[[ Recorded data open ]]
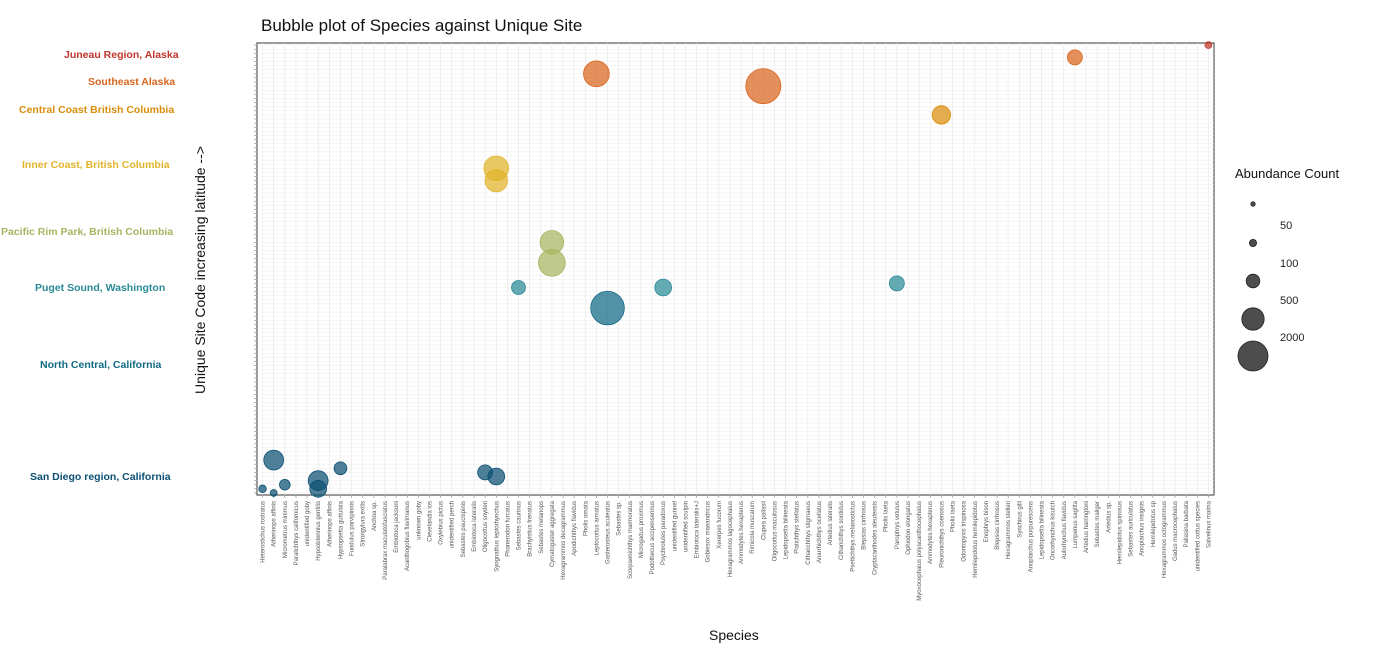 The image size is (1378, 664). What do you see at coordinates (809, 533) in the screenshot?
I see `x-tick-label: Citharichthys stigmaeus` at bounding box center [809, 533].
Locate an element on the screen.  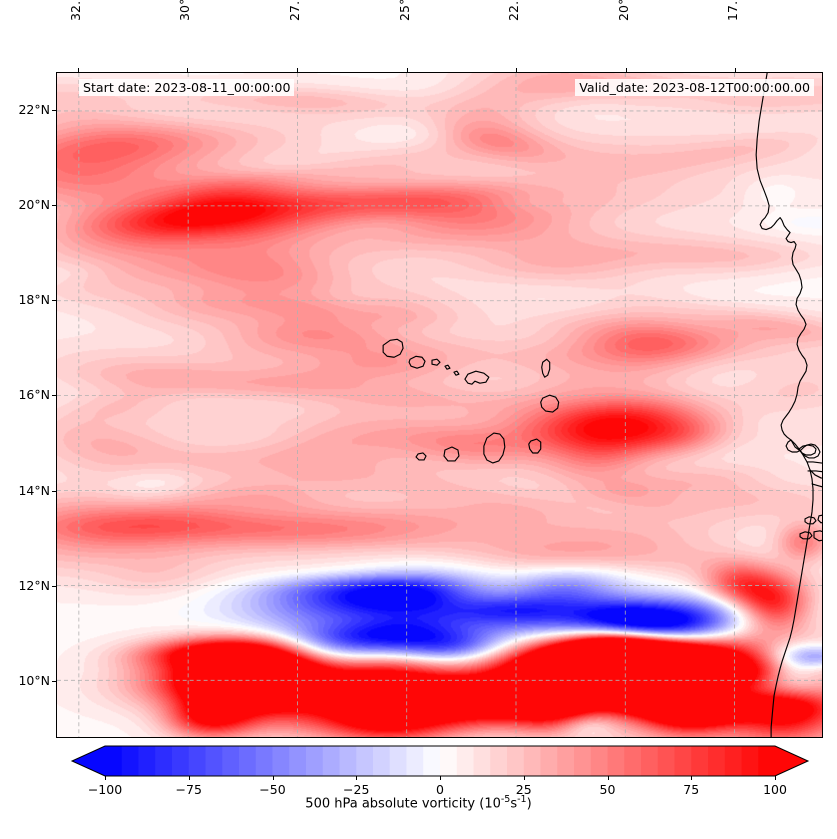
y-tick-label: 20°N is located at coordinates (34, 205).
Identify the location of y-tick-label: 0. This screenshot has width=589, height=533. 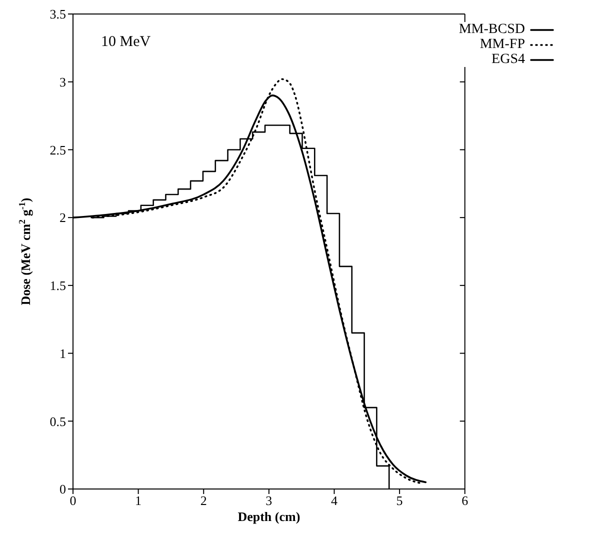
[[ Recorded data closed ]]
Repeat the material from the line that contains "Locate an element on the screen." through the end, swapping "screenshot" for "image" and changing nothing else, and leave the pictures out.

=== Written answer ===
Locate an element on the screen.  
y-tick-label: 20°N is located at coordinates (34, 205).
Identify the location of y-tick-label: 0. This image has width=589, height=533. 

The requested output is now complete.